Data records
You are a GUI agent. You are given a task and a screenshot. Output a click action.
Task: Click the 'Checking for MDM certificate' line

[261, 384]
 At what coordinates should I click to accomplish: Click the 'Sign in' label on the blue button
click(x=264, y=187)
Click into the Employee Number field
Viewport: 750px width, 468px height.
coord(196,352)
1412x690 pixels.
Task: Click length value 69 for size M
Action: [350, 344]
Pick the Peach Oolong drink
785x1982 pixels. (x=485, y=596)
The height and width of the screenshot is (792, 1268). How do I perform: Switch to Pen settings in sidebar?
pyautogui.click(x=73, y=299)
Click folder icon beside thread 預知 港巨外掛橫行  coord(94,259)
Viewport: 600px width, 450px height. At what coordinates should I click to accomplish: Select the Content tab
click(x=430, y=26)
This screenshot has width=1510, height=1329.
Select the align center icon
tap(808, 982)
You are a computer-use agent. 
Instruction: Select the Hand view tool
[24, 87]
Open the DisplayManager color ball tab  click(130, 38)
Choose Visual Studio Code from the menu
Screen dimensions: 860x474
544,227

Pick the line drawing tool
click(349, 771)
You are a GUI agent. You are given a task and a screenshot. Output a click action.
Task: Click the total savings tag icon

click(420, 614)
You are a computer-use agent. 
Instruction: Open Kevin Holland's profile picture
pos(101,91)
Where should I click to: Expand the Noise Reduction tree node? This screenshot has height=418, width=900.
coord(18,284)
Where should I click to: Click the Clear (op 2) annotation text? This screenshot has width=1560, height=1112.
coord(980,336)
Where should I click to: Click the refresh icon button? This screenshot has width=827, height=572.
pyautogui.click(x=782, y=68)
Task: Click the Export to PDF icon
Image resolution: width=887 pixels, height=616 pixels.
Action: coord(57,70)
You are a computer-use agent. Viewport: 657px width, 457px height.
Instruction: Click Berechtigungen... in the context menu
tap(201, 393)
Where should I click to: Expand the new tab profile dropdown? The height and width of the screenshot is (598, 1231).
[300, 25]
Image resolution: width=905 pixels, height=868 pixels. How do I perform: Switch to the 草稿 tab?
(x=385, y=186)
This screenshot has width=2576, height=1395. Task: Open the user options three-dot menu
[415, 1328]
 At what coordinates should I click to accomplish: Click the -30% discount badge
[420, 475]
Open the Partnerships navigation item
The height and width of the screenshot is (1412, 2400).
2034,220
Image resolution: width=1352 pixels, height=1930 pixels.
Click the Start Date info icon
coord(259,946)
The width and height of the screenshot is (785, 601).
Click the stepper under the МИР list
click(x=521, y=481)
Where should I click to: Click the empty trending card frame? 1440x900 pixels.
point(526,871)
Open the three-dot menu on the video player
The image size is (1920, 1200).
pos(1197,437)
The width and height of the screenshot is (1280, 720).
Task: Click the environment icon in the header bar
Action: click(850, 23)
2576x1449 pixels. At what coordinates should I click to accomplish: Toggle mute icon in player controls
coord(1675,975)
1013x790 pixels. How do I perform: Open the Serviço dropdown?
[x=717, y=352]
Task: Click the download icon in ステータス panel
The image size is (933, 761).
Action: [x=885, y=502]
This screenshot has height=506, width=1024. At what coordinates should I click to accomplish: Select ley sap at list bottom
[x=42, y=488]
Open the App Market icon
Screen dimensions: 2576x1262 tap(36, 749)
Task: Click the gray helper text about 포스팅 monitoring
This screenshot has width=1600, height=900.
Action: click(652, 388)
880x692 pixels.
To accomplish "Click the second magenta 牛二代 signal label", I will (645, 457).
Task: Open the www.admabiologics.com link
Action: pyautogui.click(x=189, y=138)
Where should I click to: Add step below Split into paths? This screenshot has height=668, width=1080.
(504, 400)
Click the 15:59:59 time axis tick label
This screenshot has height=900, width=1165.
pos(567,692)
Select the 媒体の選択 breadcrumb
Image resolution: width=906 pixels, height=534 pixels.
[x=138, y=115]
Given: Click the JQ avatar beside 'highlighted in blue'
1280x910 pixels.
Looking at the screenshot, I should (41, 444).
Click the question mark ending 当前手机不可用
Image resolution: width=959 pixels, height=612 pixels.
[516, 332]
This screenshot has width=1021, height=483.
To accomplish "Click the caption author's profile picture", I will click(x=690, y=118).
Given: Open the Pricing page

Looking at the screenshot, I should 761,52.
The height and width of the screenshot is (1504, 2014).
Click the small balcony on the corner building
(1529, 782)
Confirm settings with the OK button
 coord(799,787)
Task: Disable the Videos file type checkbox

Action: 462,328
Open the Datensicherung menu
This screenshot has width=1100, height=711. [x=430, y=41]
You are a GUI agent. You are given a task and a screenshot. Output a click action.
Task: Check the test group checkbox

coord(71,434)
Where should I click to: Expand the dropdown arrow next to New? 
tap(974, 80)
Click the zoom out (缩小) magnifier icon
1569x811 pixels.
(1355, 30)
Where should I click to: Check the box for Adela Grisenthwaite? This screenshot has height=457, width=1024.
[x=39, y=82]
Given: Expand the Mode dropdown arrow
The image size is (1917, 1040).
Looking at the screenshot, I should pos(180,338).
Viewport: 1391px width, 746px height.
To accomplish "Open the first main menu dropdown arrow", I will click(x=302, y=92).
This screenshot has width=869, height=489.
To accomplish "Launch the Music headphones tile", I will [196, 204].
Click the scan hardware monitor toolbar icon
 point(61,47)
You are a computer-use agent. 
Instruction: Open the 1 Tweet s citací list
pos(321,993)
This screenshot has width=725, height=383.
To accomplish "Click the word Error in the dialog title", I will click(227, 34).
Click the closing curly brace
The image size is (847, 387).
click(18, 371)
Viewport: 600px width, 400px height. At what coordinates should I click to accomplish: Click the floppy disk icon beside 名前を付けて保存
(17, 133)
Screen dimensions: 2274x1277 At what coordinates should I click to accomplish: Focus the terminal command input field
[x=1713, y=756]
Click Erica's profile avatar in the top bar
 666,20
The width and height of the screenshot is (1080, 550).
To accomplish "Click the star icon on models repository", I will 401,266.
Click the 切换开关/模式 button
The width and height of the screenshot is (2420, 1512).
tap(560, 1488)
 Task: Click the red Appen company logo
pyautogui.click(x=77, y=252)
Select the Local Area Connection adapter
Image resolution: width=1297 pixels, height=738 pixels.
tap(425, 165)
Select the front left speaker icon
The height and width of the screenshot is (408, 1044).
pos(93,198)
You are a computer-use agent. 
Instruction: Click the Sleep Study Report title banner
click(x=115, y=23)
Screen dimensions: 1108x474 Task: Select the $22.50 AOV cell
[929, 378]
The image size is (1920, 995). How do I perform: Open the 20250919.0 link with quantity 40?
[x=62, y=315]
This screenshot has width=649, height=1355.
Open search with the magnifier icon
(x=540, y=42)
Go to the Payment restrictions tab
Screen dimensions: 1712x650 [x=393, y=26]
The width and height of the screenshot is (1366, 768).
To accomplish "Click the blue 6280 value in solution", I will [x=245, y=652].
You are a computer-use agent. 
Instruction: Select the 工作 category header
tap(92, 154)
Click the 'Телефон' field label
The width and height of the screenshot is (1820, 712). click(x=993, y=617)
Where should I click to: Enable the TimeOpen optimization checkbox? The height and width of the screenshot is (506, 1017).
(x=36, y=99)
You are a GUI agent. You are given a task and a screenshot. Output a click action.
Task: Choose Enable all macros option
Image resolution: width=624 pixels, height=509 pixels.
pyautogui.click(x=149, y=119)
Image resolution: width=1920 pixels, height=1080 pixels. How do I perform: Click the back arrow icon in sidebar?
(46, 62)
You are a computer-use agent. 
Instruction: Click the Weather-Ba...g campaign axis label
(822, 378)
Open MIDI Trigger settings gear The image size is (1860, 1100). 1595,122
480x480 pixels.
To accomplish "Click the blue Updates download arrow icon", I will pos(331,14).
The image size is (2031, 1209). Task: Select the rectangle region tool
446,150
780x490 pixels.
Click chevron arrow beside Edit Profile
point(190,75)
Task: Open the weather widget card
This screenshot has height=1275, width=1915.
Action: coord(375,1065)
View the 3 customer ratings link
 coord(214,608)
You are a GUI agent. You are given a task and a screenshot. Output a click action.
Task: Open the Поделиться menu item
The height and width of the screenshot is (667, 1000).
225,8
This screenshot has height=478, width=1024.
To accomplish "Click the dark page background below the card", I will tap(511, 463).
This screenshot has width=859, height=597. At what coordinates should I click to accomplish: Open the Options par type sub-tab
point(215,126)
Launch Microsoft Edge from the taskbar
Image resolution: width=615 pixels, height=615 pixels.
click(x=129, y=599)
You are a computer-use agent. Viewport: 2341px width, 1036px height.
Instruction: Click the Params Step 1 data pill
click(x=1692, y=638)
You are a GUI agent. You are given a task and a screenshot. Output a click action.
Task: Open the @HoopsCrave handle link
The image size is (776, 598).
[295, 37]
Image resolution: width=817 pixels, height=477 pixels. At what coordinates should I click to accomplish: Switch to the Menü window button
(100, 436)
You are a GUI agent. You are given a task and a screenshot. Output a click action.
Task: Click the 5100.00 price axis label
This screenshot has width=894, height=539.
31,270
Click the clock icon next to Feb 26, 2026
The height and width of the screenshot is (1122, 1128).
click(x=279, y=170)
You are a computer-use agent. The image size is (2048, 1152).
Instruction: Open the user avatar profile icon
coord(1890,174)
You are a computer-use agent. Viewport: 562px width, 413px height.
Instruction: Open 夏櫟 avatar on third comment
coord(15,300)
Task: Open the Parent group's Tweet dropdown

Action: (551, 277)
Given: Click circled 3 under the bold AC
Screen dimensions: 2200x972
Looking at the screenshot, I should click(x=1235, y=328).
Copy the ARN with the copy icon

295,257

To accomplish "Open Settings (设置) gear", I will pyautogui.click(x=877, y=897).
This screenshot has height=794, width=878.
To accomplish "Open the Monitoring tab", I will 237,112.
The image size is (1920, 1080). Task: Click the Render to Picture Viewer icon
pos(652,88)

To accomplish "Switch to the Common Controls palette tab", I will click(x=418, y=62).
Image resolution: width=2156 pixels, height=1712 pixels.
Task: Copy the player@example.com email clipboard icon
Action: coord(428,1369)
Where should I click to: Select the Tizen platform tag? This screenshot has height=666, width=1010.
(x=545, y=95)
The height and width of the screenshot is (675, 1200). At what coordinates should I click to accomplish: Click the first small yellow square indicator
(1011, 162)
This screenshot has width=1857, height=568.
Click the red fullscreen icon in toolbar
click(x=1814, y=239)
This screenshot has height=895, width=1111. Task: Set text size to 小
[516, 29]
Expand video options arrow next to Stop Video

EXERCISE GOAL: Copy the lines of the listing above, unchanged, starting at the line that contains "View the 3 customer ratings link" and ending at the line that contains "pos(652,88)".

RESPONSE:
View the 3 customer ratings link
 coord(214,608)
You are a GUI agent. You are given a task and a screenshot. Output a click action.
Task: Open the Поделиться menu item
The height and width of the screenshot is (667, 1000).
225,8
This screenshot has height=478, width=1024.
To accomplish "Click the dark page background below the card", I will tap(511, 463).
This screenshot has width=859, height=597. At what coordinates should I click to accomplish: Open the Options par type sub-tab
point(215,126)
Launch Microsoft Edge from the taskbar
Image resolution: width=615 pixels, height=615 pixels.
click(x=129, y=599)
You are a computer-use agent. Viewport: 2341px width, 1036px height.
Instruction: Click the Params Step 1 data pill
click(x=1692, y=638)
You are a GUI agent. You are given a task and a screenshot. Output a click action.
Task: Open the @HoopsCrave handle link
The image size is (776, 598).
[295, 37]
Image resolution: width=817 pixels, height=477 pixels. At what coordinates should I click to accomplish: Switch to the Menü window button
(100, 436)
You are a GUI agent. You are given a task and a screenshot. Output a click action.
Task: Click the 5100.00 price axis label
This screenshot has width=894, height=539.
31,270
Click the clock icon next to Feb 26, 2026
The height and width of the screenshot is (1122, 1128).
click(x=279, y=170)
You are a computer-use agent. The image size is (2048, 1152).
Instruction: Open the user avatar profile icon
coord(1890,174)
You are a computer-use agent. Viewport: 562px width, 413px height.
Instruction: Open 夏櫟 avatar on third comment
coord(15,300)
Task: Open the Parent group's Tweet dropdown

Action: (551, 277)
Given: Click circled 3 under the bold AC
Screen dimensions: 2200x972
Looking at the screenshot, I should click(x=1235, y=328).
Copy the ARN with the copy icon

295,257

To accomplish "Open Settings (设置) gear", I will pyautogui.click(x=877, y=897).
This screenshot has height=794, width=878.
To accomplish "Open the Monitoring tab", I will 237,112.
The image size is (1920, 1080). Task: Click the Render to Picture Viewer icon
pos(652,88)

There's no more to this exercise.